Yesterday the Supreme Court heard a case, McCullen v. Coakley, which calls into question a Massachusetts law which establishes a speech-free-zone extending 35 feet from the entrance to an abortion clinic. That law provides, however, an exemption for the speech of employees or agents of said abortion clinics, effectively serving as restriction on speech which is NOT content-neutral.
To the extent that liberals in the media have bothered to cover this, there is no shortage of sympathy for the abortion-rights absolutists who vociferously defend this law. That’s why a kudos is in order for the Daily Beast not only publishing but promoting on its landing page pro-life liberal Kirsten Powers’s warning to her fellow lefties headlined, “Anti-Free Speech Zones Used to Silence Pro-Lifers Could Come Back to Haunt Liberals.” Here’s an excerpt (emphasis mine):
The Supreme Court heard oral arguments Wednesday for McCullen v. Coakley, a case in which anti-abortion activists argue that their First Amendment rights have been violated by a 2007 Massachusetts law that bars any person from entering or staying in fixed 35-foot-buffer zones around entrances to abortion clinics.
By “any person” they mean “any person who says something negative about abortion,” because there are exceptions for people going into or coming out of the building, people using the sidewalk to get somewhere else, law enforcement officials, and clinic employees.
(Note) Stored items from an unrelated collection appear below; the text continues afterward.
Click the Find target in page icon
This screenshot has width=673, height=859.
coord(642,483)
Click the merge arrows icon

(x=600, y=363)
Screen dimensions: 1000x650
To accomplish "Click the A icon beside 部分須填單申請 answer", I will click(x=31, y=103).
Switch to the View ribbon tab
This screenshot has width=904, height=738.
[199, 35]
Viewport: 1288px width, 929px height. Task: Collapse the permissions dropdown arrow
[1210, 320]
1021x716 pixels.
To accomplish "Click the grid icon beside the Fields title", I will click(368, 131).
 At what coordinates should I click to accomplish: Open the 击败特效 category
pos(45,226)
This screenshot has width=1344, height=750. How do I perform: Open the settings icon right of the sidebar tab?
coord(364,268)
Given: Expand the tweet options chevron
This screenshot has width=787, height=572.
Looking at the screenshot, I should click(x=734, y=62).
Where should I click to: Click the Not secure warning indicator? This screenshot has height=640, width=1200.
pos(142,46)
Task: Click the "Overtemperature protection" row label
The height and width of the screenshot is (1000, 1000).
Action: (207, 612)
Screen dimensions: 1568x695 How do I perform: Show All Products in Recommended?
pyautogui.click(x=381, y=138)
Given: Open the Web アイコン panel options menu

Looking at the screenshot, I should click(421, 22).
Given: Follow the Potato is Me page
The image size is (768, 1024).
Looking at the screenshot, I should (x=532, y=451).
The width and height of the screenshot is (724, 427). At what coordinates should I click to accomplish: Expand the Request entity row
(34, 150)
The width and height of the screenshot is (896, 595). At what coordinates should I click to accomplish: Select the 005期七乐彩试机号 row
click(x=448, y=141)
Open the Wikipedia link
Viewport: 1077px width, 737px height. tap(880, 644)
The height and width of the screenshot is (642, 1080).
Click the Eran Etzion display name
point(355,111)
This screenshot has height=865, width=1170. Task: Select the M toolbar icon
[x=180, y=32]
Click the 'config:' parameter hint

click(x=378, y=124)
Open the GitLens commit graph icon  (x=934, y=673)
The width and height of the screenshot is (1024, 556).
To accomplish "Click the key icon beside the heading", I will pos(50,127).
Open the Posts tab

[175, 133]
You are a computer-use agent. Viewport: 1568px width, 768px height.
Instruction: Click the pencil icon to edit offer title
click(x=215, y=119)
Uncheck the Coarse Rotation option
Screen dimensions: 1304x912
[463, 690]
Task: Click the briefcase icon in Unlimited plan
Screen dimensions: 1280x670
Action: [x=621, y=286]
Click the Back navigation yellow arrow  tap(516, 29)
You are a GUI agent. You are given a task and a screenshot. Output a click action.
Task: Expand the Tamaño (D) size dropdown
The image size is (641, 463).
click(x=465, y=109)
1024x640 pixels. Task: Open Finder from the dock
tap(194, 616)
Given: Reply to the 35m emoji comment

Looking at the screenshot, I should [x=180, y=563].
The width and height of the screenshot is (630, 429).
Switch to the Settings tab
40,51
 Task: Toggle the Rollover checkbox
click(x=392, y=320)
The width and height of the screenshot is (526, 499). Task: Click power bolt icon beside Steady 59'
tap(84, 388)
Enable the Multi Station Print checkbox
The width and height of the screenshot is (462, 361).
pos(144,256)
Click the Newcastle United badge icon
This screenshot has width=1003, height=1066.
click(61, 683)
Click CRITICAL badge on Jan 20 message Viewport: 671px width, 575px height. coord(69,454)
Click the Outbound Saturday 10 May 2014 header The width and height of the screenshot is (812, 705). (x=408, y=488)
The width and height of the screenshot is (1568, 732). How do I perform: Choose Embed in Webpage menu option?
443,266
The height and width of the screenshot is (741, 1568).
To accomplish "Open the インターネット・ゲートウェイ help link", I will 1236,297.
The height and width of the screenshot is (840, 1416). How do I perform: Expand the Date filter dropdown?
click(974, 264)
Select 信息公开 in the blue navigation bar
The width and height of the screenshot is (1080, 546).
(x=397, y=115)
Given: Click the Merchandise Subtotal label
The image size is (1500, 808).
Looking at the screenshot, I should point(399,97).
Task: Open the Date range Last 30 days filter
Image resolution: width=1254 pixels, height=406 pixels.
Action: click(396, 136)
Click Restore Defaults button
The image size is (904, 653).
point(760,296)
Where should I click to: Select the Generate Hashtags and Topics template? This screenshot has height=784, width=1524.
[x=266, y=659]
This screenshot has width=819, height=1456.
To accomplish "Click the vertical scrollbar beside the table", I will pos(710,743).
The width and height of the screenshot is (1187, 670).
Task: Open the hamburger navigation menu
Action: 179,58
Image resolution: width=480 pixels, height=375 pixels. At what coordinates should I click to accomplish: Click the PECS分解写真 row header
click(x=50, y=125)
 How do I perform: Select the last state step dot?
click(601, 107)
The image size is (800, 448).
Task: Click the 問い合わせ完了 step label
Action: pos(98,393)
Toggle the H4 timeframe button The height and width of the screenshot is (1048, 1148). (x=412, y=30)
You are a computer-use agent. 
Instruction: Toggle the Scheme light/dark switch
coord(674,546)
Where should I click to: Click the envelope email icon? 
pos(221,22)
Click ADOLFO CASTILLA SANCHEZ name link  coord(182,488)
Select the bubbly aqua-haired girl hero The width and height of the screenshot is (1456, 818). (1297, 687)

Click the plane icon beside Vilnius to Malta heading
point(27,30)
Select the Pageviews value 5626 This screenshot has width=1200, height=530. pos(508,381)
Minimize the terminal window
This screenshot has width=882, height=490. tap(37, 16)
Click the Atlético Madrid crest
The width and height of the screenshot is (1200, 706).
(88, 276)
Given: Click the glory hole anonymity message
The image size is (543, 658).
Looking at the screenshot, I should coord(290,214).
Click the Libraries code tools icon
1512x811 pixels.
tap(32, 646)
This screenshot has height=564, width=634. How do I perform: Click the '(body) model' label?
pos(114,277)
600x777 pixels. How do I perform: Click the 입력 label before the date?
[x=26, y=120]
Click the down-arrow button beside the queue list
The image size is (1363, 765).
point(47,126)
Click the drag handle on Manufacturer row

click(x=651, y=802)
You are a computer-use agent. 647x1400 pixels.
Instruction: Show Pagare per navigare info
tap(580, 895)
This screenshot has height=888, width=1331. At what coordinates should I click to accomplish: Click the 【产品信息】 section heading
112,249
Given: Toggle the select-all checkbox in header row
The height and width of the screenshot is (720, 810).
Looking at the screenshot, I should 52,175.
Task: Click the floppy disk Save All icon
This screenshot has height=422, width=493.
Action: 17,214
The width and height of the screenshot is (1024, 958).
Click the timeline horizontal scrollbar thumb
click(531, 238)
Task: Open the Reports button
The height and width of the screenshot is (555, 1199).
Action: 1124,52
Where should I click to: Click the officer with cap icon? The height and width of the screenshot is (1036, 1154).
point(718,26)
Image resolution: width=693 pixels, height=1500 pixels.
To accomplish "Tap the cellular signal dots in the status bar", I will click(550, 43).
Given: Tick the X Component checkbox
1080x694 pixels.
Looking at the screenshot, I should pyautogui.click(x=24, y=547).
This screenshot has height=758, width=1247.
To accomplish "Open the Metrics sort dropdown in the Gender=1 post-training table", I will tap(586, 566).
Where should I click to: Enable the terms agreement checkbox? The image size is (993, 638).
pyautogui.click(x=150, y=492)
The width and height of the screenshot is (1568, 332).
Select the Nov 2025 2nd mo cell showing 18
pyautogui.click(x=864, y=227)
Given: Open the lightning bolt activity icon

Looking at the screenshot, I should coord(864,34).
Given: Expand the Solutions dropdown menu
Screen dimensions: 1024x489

If you fall into one of the categories of exception, you are allowed to speak in the zone. If you don’t, the government says you are not allowed to speak.
Justice Alito tried to explain the absurdity of this law to Jennifer Grace Miller, the lawyer representing the government, with the example of two women entering the zone. One is an employee, one is not. The employee says, “Good morning. This is a safe facility.” The other woman says, “Good morning. This is an unsafe facility.” Only one of these women has committed a crime under the Massachusetts statute. (Guess which one).
Mark Rienzi, who argued the case against the buffer zones, told the Court that the zone is, “a place where the government claims it can essentially turn off the First Amendment” for some people but not others. Justice Scalia described it as a “dead speech zone.”
What is perhaps most disturbing is that the Massachusetts law was created by people who call themselves liberal. It is also being defended by an assortment of liberals from the ACLU to Planned Parenthood. Which raises an obvious question: Is it now liberal to oppose free speech?
The state is required to use the least restrictive means to accomplish its goals. Instead of enforcing the many laws already on the books, they have concocted the kind of overreaching law that should send chills up the spine of every American.
Now, if you are an abortion-rights supporter you may still be thinking, “I don’t want anti-abortion advocates bothering women going into abortion clinics, so I’m okay with this.” That’s an understandable sentiment. But even if this law was constitutional—and it isn’t—one has to consider the implications of accepting the government exercising such a broad power that infringes on constitutionally protected free speech.
Ironically, a law championed by liberals could end up having dire implications for many liberal causes. Will Potter is a journalist and author of Green is the New Red: An Insider’s Account of a Social Movement Under Siege, which chronicles the political, legal, and public relations strategies that threaten even acts of nonviolent civil disobedience. He told me that the Massachusetts bill, “is setting the precedent of applying this approach to the animal rights and environmental movements.” Despite being pro-abortion rights, Potter says of the abortion clinic buffer zone, “I would oppose these kinds laws [because] it’s about restricting speech.” He points out that, “Oregon passed a law to allow loggers to sue protestors who disrupt business using the same kind of language…it’s identical…to [the Massachusetts law].”
CLICK LIKE IF YOU’RE PRO-LIFE!
If the Supreme Court were to uphold the Massachusetts law, it’s not hard to imagine businesses lobbying to create zones where union members are not allowed to speak, but workers for the business are. Businesses could use the same logic used in McCullen: the picketers are disrupting business and upsetting customers. So, government, please silence them—even though they are standing on a public sidewalk.
On the left side of the ideological divide, groups like People for the American Way and the Southern Poverty Law Center are throwing in with the likes of Planned Parenthood and NARAL Pro-Choice America to support the Massachusetts law and its defender, Massachusetts Attorney General Martha Coakley, while Democrats for Life of America and, yes, the AFL-CIO filed friend-of-the-court briefs supporting pro-life activist Eleanor McCullen.
If the liberal media were interested in an interesting internecine fight in the liberal Democratic coalition, McCullen v. Coakley would be a great news hook to explore such a rift. But the national liberal media have no interest in doing that, even as they’re intent on hyping real and imagined differences of opinion on policy matters within the conservative Republican coalition as we hurtle towards the midterm elections.